# rmcp-memex
RAG/Memory MCP Server with LanceDB vector storage for AI agents.
## Overview
`rmcp-memex` is an MCP (Model Context Protocol) server providing:
- **RAG (Retrieval-Augmented Generation)** - document indexing and semantic search
- **Hybrid Search** - BM25 keyword + semantic vector search (Tantivy-based)
- **Vector Memory** - semantic storage and retrieval of text chunks
- **Namespace Isolation** - data isolation in namespaces
- **Security** - token-based access control for protected namespaces
- **Onion Slice Architecture** - hierarchical embeddings (OUTER→MIDDLE→INNER→CORE)

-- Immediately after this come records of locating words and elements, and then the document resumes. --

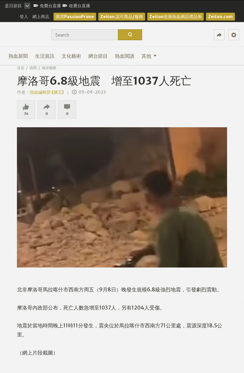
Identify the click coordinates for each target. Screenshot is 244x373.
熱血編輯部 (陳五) (47, 92)
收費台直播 (76, 5)
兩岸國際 (49, 68)
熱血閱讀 (124, 56)
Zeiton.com (220, 16)
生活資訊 (44, 56)
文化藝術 (71, 56)
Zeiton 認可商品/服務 (121, 16)
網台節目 (98, 56)
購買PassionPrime (75, 16)
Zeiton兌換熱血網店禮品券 (175, 16)
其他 (149, 56)
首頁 (20, 68)
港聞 (33, 68)
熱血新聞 (18, 56)
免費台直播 (47, 5)
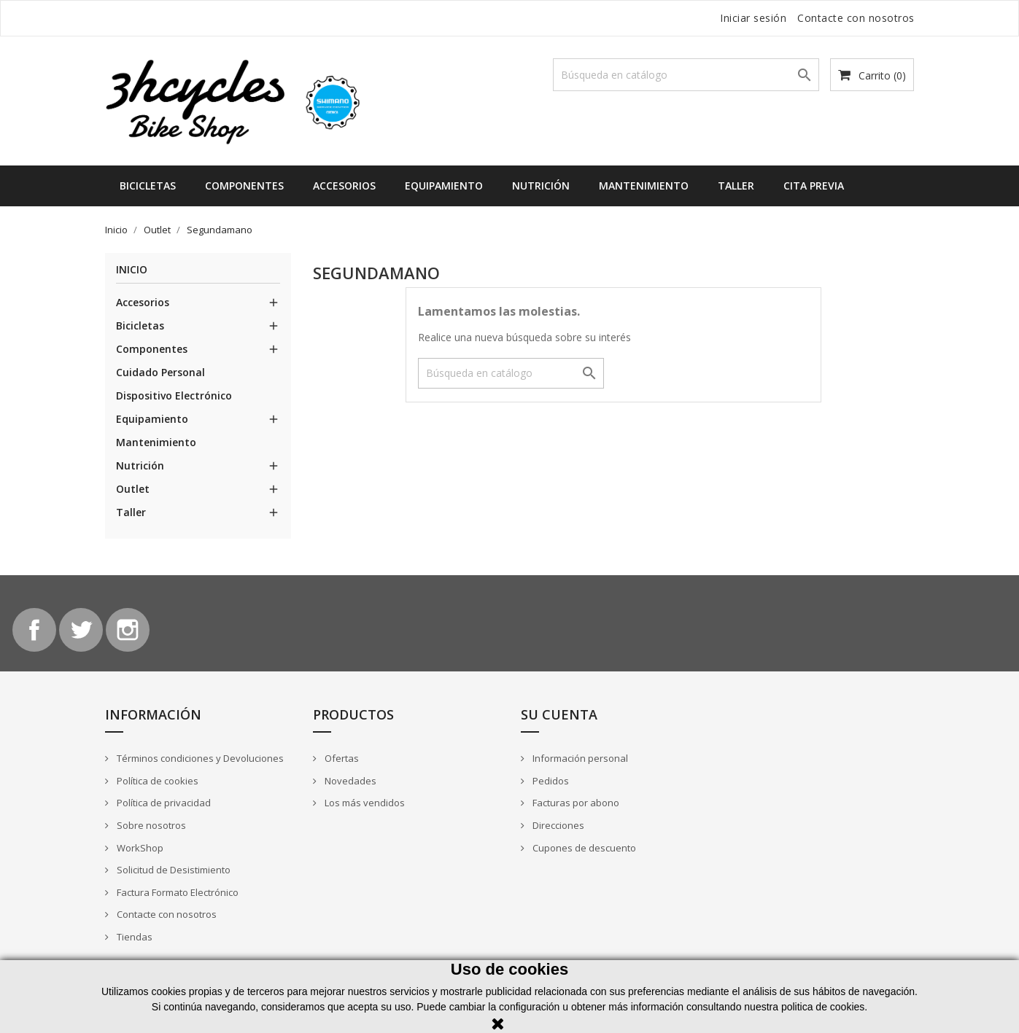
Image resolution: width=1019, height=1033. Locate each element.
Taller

- **Preprocessing** - automatic noise filtering from conversation exports (~36-40% reduction)
- **Exact-Match Deduplication** - SHA256-based dedup for overlapping exports
## Architecture
```
┌─────────────────────────────────────────────────────────────┐
│ rmcp-memex │
├─────────────────────────────────────────────────────────────┤
│ MCP Server (JSON-RPC over stdio) │
│ ├── handlers/mod.rs - Request routing & validation │
│ ├── security/mod.rs - Namespace access control │
│ └── rag/mod.rs - RAG pipeline │
├─────────────────────────────────────────────────────────────┤
│ Storage Layer │
│ ├── LanceDB - Vector embeddings │
│ ├── Tantivy - BM25 keyword index │
│ └── moka - In-memory cache │
├─────────────────────────────────────────────────────────────┤
│ Embeddings (External Providers) │
│ ├── Ollama - Local models (recommended) │
│ ├── MLX Bridge - Apple Silicon acceleration │
│ └── OpenAI-compatible - Any compatible endpoint │
└─────────────────────────────────────────────────────────────┘
```
## Features
### RAG Tools
| `rag_index` | Index document from file |
| `rag_index_text` | Index raw text |
| `rag_search` | Search documents semantically |
### Memory Tools
| `memory_upsert` | Add/update chunk in namespace |
| `memory_get` | Get chunk by ID |
| `memory_search` | Search semantically in namespace |
| `memory_delete` | Delete chunk |
| `memory_purge_namespace` | Delete all chunks in namespace |
### Security Tools
| `namespace_create_token` | Create access token for namespace |
| `namespace_revoke_token` | Revoke token (namespace becomes public) |
| `namespace_list_protected` | List protected namespaces |
| `namespace_security_status` | Security system status |
## Quick Start
### Installation
**Quick install (recommended):**
```bash
**From source:**
```bash
cargo install --path .
```
### Running
```bash
# Default mode (all features)
rmcp-memex serve
# Memory-only mode (no filesystem access)
rmcp-memex serve --mode memory
# With security enabled
rmcp-memex serve --security-enabled
```
### Configuration (TOML)
```toml
# ~/.rmcp-servers/config/rmcp-memex.toml
mode = "full"
db_path = "~/.rmcp-servers/rmcp-memex/lancedb"
cache_mb = 4096
log_level = "info"
# Whitelist of allowed paths
allowed_paths = [
"~",
"/Volumes/ExternalDrive/data"
]
# Security
security_enabled = true
token_store_path = "~/.rmcp-servers/rmcp-memex/tokens.json"
```
## Documentation
- [01_security.md](./01_security.md) - Security system (namespace tokens)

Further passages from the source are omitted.